Posted as both a workflow failed-check and a PR comment from the workflow bot identity.

LRU eviction was rejected. Auto-destroying the oldest active preview breaks reviewers mid-review with no warning.

Cap=3 was chosen over ADR-022 §6's cap=10 because the dev tier sizes for active development on a small team. Forcing-function for prioritization rather than infinite resource consumption. Revisit if cap-exceeded happens >2× per sprint.

/preview reap is intentionally out of scope for the first activation. The cap-exceeded message names it because if/when scope creep demands it, the affordance is signposted. Until then, the cap exceeded message and "ask Ivan/Sergey" is the workflow.

Cloud-init secret sourcing (PR-preview specific)

The PR-preview cloud-init template needs the same six runtime secrets as the demo VM:

VariableSourceTier
tunnel_tokenCF API response after creating the per-PR tunnelper-PR, ephemeral
ghcr_tokenGHA secrets.GITHUB_TOKEN (read:packages)per-run, ephemeral
workos_api_keyGHA env secret STAGING_WORKOS_API_KEY on dev-preview environmentstaging-tier WorkOS only
workos_client_idGHA env secret STAGING_WORKOS_CLIENT_IDstaging-tier
session_cookie_passwordGHA env secret STAGING_SESSION_COOKIE_PASSWORDstaging-tier, never reused for prod
metrics_bearer_tokenGHA env secret STAGING_METRICS_BEARER_TOKENdev-tier metrics

Forks cannot read environment secrets (GitHub docs). PR-from-fork workflows cannot mint the OIDC token (subject environment:dev-preview requires the environment to be wired, which forks cannot satisfy). Both controls reinforce that PR-preview VMs never see production credentials.

Production WorkOS API key MUST NEVER be added to the dev-preview environment. Same prohibition that today's deploy-dev.yml honours.

Cloudflare API token — accepted residual risk

The workflows reuse the existing CF_API_TOKEN GHA secret. That token is zone-wide on securityv0.com — sufficient to rewrite app.securityv0.com, MX records, etc. Cloudflare's hostname-scoped token policies (2024 feature) are not currently configured for this account.

Mitigations on top: GitHub Environment branch-protection (workflows can only run on main), CF Audit Logs forwarded to a SIEM-equivalent (post-hoc detection of anomalous writes).

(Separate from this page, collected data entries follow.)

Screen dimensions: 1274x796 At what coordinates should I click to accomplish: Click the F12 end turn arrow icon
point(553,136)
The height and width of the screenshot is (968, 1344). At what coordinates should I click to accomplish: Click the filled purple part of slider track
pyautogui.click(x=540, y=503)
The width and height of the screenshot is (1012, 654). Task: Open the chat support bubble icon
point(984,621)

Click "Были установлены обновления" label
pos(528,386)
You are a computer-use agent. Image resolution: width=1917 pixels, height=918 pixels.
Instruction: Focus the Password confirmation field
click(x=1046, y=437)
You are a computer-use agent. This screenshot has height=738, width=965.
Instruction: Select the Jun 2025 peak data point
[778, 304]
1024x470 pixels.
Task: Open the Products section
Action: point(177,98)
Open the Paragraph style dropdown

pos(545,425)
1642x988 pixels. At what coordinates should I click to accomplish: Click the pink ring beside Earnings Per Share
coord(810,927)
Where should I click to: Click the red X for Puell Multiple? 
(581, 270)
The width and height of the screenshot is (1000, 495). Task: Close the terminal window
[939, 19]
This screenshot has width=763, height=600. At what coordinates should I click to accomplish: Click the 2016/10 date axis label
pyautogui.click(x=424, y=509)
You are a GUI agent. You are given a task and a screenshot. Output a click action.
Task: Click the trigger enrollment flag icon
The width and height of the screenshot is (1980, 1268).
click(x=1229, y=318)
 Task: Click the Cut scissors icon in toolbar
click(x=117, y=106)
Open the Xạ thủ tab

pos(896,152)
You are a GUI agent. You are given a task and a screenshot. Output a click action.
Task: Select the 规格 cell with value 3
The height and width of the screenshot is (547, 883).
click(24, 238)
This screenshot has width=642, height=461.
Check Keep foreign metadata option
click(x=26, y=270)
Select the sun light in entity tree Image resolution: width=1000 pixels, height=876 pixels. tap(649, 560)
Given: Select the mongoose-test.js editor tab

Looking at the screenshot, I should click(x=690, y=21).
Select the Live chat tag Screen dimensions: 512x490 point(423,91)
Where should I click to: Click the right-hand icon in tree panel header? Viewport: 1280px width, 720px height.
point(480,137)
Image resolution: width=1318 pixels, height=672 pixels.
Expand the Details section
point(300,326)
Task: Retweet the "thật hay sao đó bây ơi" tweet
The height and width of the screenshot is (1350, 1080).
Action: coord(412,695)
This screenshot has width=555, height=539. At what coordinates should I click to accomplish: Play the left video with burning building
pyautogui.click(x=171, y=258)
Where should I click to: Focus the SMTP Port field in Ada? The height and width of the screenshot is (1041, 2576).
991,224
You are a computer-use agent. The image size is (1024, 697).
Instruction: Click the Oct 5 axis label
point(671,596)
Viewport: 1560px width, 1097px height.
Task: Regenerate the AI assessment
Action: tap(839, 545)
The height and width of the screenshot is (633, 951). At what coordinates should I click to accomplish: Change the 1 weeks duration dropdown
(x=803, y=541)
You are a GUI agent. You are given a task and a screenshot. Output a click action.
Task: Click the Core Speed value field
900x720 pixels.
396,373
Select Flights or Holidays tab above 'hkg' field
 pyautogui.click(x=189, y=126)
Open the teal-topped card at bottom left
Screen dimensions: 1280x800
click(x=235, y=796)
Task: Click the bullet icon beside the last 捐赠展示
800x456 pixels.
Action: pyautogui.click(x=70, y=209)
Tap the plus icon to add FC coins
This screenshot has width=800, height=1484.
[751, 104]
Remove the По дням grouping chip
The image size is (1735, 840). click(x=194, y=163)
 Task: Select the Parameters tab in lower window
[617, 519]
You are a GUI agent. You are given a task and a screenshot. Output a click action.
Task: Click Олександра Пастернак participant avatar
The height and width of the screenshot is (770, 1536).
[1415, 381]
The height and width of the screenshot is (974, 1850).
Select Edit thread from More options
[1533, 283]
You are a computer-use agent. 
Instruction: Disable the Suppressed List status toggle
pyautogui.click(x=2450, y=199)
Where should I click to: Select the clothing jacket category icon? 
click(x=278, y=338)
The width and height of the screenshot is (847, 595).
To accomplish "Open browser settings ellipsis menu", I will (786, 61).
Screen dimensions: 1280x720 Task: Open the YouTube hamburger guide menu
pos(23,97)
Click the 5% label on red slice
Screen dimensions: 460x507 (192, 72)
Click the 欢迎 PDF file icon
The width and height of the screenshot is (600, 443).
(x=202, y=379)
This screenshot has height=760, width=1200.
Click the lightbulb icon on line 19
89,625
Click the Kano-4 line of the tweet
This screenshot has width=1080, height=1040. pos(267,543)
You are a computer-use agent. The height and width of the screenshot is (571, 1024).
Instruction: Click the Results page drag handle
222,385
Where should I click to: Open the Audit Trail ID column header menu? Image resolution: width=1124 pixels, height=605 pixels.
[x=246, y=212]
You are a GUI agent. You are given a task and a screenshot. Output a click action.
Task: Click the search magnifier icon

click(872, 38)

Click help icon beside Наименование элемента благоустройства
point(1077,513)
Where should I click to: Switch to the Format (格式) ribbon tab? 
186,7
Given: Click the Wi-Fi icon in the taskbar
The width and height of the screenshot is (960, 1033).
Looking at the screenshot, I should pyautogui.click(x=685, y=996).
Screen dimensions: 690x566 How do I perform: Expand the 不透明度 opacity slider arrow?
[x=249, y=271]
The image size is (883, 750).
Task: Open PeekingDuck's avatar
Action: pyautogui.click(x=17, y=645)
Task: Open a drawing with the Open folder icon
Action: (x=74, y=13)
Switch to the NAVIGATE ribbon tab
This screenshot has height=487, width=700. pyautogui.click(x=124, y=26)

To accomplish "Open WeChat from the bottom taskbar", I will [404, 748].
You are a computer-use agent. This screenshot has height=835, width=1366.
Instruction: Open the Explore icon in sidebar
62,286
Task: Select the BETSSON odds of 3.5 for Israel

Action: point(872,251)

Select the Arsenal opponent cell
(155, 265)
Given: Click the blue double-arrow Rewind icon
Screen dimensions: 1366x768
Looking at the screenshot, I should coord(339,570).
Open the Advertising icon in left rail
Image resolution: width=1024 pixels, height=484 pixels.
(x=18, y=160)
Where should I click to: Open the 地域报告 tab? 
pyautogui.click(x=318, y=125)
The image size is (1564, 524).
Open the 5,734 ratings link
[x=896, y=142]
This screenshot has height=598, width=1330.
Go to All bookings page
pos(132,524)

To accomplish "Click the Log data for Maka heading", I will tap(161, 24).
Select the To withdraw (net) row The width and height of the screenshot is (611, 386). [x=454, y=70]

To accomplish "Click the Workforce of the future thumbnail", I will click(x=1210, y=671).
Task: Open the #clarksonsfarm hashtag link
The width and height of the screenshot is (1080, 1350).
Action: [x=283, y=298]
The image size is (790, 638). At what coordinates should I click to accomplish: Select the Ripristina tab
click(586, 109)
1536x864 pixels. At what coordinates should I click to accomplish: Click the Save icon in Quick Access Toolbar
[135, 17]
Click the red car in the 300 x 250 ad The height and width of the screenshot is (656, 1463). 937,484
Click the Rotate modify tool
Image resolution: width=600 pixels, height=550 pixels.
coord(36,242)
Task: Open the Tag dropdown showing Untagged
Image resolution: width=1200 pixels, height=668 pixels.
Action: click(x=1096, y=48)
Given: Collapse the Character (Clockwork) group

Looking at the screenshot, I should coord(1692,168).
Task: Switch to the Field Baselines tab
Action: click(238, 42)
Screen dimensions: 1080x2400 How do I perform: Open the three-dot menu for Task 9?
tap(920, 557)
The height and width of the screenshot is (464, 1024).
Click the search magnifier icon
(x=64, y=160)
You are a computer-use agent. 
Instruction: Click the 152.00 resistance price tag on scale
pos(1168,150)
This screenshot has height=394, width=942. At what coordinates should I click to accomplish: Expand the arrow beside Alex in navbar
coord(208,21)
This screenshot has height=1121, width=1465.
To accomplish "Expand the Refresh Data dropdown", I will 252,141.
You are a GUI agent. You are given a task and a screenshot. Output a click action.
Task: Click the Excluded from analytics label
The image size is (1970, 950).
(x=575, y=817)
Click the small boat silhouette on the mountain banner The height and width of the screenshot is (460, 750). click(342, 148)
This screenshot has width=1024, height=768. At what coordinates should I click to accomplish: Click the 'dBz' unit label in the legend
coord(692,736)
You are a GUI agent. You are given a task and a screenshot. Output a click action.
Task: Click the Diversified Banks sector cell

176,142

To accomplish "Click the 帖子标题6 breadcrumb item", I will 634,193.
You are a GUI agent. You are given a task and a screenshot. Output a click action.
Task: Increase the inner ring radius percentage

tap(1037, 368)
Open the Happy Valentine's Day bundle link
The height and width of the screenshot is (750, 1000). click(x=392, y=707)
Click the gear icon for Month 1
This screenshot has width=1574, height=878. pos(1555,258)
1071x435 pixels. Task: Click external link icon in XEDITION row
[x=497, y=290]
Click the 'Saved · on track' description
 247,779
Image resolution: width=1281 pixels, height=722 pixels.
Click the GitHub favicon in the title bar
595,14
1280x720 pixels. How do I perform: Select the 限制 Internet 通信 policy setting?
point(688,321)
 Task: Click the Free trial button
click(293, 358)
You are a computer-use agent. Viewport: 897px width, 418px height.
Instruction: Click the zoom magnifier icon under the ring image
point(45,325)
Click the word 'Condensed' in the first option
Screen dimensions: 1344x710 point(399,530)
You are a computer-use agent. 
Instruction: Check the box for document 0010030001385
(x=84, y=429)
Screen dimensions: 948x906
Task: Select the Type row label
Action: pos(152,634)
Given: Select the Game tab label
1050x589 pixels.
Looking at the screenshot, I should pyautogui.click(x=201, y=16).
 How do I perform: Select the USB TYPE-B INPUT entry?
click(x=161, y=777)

Open follow-up: scope a dedicated CF token tighter than zone-wide when hostname-scoping is configurable for the account.

SKU choice: Standard_B2s

Same SKU as the demo VM. 2 vCPU / 4 GB RAM is comfortable for mongo:7 + api + ui containers (~1.2 GB ideal, ≥1.6 GB under load). The first ADR-024 draft proposed Standard_B1ms (1 vCPU / 2 GB) on cost grounds; codex review showed 2 GB swap-risk under realistic load.

Cost model at cap=3, all VMs continuously running: 3 × Standard_B2s × 24h × ~$0.038/h (westeurope, verify with Azure Retail Prices API at activation time) ≈ $82/month worst case. Expected steady-state (PRs close within 1–3 days): $15–$30/month.

When-this-design-was-correct-only

This design reflects 2026-05's environment. Re-validate these before lifting:

  • Hetzner is still the PR-preview substrate. If it's already gone, the rationale for skipping shifts.
  • The tfc-sv0-infrastructure Entra app's role assignments. Phase 2 RBAC assumes a separate gha-sv0-platform-deploy app exists per ADR-024.
  • Azure deployment-stack flags. The Azure CLI surface evolved between proposal (2026-05-14) and any future activation; verify --action-on-unmanage/--deny-settings-mode are still the right spelling.
  • GitHub pull_request: workflow file resolution semantics. Changed Nov 2025; could change again.
  • Cloudflare API token scoping. May have hostname-scoped policies by the activation date.

Linked design history

  • First ADR-024 draft (2026-05-14) included this design as Phase 2. Cut by Ivan after CEO/SOC/fact-check cross-review on the same day. Branch feat/adr-024-azure-deploy-lifecycle in sv0-documentation carries the full review trail.
  • Tracking issue: SecurityV0/sv0-infrastructure#63 (scope reduced to Phase 1 only).
  • ADR-022 §6 is the parent design at the prod tier (cap=10, image-watcher, 7-day reaper). This document would amend §6 for the dev tier when activated.